= Dorothy Giles =

Writer

Dorothy Giles (April 27, 1892 – December 29, 1960) was an American freelance writer, journalist, editor and local historian. She was author of several books.

==Biography==
Giles was born on April 27, 1892 in Cold Spring, New York. The parents of Dorothy Giles, Richard Giles (1861–1918) and Ida Rosina Webb married in June 1891, in New York City. Richard Giles was a physician who practiced medicine on Fair Street in Cold Spring, Putnam County, New York. Dorothy Giles's brother Richard L. Giles was born in 1895. Dorothy Giles studied art and languages and graduated from the Cathedral School of St. Mary, the sister school of St. Paul's School in Garden City, New York.

While pursuing her career as a journalist, Dorothy Giles, for many years, grew vegetables, flowers, and fruits in a home garden in Cold Spring, her hometown along the banks of the Hudson River.

She published the 1922 pamphlet Down the Garden Path and the 1926 book The Little Kitchen Garden. As an influential member of the Putnam County Historical Society, Dorothy Giles had a home on Pauling Avenue in Cold Spring and was active in community affairs. In 1924 her book Adventures in Brotberhood was published.
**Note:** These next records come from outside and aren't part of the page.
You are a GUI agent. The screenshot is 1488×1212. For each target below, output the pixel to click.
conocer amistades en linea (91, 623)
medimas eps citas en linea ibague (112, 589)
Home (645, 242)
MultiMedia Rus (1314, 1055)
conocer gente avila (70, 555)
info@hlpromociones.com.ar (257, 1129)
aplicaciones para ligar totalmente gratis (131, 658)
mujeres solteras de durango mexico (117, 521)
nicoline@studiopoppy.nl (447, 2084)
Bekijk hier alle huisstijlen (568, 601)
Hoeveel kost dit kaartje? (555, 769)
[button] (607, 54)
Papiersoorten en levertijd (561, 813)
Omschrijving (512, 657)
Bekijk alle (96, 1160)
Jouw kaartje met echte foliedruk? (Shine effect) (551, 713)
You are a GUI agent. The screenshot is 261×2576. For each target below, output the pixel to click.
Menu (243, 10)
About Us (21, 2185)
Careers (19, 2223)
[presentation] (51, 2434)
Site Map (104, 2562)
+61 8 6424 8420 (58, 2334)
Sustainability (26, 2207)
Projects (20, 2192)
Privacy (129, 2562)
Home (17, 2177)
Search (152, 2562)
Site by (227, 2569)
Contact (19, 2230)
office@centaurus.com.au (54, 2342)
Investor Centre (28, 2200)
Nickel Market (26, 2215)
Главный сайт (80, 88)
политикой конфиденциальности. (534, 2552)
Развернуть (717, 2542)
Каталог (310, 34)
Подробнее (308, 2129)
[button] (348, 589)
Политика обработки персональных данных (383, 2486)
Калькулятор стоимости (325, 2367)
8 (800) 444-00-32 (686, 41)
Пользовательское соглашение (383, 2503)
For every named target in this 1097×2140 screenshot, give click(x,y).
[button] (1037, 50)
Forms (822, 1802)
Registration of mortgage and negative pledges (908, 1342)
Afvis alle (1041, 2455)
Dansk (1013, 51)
Giles wrote two travel books: The Road Through Spain (1929) and The Road Through Czechoslovakia (1930). Tomáš Masaryk, President of Czechoslovakia, honored her for her 1930 travel book — she became the first woman to receive the silver medal of the Order of the White Lion, Knight Class. She became a member of the American Friends of Czechoslovakia (an American association which helped Czechoslovak refugees during and after both World Wars). She also belonged to the Pen and Brush Club.

Giles was a staff member of Cosmopolitan Magazine from 1933 to 1939. In 1940 Random House published her book Singing Valleys: The Story of Corn — the food historian Cynthia Clampitt called the book a "classic". Among Dartmouth College Library's archival and manuscript collections, there is the Singing Valleys typescript with handwritten corrections and printer's marks.

In 1945, the famous singer Sophie Tucker published an autobiography Some of These Days: The Autobiography of Sophie Tucker, written in collaboration with Dorothy Giles. Giles was a ghostwriter for Gypsy Rose Lee, among other celebrities. Giles was a ghostwriter for Edwin Main Post Jr.'s 1961 book Truly Emily Post.

In 1949, G. P. Putnam's Sons published Giles's book A candle in her hand; a story of the nursing schools of Bellevue Hospital. She was a member of the American Craftsmen's Educational Council, which initiated the exhibition "Designer Craftsmen U.S.A. 1953". The exhibition opened at the Brooklyn Museum and was subsequently displayed at the Art Institute of Chicago and the San Francisco Museum of Art. The 72-page exhibition catalogue contains 111 black-and-white images and a 10-page essay by Dorothy Giles.

After Dorothy Giles died in December 1960, her collaborator Irma Franklin completed their historical and genealogical compilation Thomas Davenport, Philipstown pioneer, 1682-1759, and his descendants, which was published in 1962 by the Putnam County Historical Society.